WORK INSTRUCTIONS |
Take every line in the entries that includes the word "computer" and copy it.

[Collected data]

Content starts

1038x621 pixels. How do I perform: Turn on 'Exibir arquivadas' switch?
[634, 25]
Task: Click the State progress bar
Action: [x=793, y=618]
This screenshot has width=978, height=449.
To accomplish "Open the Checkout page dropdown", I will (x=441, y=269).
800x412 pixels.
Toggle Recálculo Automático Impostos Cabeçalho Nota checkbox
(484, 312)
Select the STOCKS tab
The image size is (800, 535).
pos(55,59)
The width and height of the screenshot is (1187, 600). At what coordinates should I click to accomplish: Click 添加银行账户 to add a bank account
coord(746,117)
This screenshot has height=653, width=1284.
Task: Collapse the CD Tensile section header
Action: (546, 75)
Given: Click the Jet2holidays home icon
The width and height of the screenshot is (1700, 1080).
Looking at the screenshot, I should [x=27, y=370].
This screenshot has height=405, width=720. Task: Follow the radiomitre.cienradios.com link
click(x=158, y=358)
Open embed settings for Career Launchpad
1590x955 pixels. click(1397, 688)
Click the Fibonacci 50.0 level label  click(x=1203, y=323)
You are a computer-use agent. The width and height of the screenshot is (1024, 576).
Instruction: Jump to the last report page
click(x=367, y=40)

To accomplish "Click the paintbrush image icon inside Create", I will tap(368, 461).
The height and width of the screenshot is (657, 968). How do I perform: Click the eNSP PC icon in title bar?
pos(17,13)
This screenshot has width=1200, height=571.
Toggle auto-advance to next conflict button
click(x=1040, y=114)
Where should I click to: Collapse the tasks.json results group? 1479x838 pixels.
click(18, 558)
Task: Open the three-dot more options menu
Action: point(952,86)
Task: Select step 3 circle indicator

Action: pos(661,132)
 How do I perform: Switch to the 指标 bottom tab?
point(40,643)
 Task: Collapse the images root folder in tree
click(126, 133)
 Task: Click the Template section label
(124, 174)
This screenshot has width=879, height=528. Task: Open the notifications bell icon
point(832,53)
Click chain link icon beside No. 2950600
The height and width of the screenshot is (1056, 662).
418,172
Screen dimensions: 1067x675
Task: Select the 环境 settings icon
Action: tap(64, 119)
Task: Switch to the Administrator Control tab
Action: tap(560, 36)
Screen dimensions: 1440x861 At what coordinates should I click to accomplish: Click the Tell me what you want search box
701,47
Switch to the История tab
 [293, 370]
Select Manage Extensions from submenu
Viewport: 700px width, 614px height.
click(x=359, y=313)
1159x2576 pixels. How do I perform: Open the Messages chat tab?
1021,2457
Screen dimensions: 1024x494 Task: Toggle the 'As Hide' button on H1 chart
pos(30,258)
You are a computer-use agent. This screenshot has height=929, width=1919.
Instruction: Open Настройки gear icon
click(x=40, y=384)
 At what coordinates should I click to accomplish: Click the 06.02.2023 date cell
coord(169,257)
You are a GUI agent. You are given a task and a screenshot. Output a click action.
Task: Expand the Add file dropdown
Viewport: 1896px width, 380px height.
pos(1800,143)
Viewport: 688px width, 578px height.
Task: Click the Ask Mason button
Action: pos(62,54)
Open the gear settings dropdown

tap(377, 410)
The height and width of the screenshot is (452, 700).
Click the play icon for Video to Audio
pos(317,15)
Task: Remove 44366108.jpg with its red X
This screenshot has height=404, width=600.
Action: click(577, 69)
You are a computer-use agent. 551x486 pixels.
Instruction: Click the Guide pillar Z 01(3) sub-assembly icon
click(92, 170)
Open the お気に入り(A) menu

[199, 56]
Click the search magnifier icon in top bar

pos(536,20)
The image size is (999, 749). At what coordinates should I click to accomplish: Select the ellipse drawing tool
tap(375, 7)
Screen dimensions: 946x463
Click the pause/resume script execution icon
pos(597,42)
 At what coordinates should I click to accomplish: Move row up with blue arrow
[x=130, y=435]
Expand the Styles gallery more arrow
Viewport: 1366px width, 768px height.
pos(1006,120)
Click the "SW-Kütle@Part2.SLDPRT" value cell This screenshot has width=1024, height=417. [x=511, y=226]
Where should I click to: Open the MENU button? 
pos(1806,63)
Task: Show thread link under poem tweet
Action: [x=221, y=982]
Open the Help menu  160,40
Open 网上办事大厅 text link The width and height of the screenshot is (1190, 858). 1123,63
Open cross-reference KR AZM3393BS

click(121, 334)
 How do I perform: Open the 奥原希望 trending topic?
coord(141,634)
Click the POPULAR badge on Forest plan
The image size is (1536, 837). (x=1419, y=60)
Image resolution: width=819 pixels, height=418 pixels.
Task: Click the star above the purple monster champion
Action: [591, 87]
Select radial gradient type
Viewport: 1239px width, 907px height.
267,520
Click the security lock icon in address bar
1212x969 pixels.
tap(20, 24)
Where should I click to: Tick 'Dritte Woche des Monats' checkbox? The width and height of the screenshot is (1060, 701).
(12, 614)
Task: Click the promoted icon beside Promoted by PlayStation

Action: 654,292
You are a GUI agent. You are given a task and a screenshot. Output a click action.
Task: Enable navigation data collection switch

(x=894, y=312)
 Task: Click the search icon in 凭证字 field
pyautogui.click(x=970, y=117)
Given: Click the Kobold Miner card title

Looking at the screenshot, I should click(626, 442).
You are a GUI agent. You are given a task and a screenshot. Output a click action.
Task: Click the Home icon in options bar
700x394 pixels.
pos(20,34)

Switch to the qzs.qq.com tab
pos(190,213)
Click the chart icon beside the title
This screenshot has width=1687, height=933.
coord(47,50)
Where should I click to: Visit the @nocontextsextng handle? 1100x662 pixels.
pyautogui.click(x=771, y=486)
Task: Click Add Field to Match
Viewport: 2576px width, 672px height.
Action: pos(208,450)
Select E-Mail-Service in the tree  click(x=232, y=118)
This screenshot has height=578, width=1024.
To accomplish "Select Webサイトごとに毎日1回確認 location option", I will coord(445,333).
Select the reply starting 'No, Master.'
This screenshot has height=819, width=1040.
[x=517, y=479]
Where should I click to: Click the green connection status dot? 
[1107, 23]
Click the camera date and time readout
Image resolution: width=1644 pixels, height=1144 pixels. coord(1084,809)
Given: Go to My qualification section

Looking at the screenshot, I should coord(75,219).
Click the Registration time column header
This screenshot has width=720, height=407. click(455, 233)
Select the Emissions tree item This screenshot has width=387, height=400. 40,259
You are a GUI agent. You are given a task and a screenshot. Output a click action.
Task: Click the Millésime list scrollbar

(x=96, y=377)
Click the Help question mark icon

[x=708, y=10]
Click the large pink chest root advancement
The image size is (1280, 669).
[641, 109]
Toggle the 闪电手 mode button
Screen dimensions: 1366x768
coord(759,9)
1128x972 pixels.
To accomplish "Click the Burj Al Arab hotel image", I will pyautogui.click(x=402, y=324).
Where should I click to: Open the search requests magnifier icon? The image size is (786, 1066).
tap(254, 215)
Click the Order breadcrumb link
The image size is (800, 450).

Content ends

RESPONSE |
You are a computer-use agent. The width and height of the screenshot is (1024, 576).
You are a computer-use agent. This screenshot has height=929, width=1919.
You are a computer-use agent. 551x486 pixels.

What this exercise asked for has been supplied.